Berlin Sights and besides

Posted by on Jan 6, 2012 in Travel | 7 Comments
Berlin Sights and besides

Introduction

My last visit to Berlin was a while ago – 2004 and 2009. But as friends will travel to Europe at the end of this month and as they want to visit Berlin, it is a good reason to share my pictures and experiences here.
I am sure that the vibrant city Berlin still offers a wonderful combination of history, night life, architecture and culture as I got to know during my stay.

Besides the main attractions there are quiet a few hidden places to explore. Some of them I visited myself and are described in this article.
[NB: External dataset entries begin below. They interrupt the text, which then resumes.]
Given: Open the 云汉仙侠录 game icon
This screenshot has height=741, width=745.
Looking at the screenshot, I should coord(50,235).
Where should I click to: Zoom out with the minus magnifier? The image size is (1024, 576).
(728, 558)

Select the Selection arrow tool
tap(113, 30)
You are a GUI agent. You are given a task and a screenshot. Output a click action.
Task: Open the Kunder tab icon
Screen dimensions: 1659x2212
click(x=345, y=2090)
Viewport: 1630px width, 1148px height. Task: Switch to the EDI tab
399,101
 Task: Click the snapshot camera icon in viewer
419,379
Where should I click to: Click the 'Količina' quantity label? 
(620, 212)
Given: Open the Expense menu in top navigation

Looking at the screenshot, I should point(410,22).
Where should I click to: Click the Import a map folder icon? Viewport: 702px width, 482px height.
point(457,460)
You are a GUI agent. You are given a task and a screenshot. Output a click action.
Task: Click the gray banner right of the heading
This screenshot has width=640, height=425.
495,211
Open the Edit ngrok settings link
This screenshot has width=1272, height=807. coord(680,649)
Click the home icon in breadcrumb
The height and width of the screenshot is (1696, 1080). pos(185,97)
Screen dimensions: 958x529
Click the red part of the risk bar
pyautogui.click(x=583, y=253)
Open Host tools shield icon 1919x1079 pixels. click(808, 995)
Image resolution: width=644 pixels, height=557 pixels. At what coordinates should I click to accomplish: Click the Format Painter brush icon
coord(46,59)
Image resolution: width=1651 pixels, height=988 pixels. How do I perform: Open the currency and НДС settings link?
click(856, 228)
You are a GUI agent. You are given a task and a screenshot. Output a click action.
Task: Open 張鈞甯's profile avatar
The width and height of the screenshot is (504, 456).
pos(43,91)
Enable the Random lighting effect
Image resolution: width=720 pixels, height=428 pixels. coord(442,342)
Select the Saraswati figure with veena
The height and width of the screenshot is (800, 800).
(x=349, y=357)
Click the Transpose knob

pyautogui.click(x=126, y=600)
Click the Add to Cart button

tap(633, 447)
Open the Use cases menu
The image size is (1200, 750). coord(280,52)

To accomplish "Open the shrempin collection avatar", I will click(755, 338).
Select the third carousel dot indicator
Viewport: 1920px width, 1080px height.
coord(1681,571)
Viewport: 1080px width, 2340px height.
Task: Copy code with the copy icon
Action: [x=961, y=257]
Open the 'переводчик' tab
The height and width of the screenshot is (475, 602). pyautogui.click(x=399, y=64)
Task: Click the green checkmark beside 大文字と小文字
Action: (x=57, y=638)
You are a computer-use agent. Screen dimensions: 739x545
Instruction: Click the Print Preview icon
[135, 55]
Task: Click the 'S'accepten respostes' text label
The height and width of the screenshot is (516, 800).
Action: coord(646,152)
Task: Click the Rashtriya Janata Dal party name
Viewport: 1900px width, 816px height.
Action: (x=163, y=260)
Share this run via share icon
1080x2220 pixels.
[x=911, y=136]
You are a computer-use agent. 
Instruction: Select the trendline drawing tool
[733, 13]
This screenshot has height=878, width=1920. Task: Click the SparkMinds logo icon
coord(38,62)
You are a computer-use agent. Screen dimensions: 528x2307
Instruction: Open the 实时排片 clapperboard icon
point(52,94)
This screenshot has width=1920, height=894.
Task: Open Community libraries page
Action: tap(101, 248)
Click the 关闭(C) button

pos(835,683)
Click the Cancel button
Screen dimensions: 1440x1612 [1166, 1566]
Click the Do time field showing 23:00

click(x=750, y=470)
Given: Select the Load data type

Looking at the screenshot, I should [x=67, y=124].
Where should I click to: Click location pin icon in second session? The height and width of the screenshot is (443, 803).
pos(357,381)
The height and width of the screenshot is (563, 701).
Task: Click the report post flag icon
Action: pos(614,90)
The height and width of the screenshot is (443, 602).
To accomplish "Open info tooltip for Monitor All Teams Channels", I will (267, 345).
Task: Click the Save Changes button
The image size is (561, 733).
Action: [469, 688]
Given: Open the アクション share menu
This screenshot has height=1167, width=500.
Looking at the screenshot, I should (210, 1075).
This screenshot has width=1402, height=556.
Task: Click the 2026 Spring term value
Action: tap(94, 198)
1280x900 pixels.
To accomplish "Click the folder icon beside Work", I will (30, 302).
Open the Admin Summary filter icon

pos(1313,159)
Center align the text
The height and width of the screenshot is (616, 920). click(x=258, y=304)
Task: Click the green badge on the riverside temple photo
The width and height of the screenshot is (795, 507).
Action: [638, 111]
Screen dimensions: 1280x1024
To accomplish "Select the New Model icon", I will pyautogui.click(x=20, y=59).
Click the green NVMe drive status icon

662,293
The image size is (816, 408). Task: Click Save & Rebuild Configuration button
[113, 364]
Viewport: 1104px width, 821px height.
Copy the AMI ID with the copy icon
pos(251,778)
A lot more you will find in the guide “Berlin Hidden Places“.

 

About Berlin

It is the heart of Germany, with a stoic beat that echoes through grand public buildings, glorious museums and theatres, urbane restaurants, bustling pubs and raucous nightclubs. Most of the usual good places to go are in the center of Berlin (Mitte), but the eastern part of the city has all the nightlife.

The Berliners are often friendly and extremely helpful, although you may also encounter the famous “Berliner Schnauze,” a certain brusqueness that can seem rude.

Berlin may be one of the greenest cities in Europe: over 60% of its surface area is either a park or a river… it even has more bridges than Venice!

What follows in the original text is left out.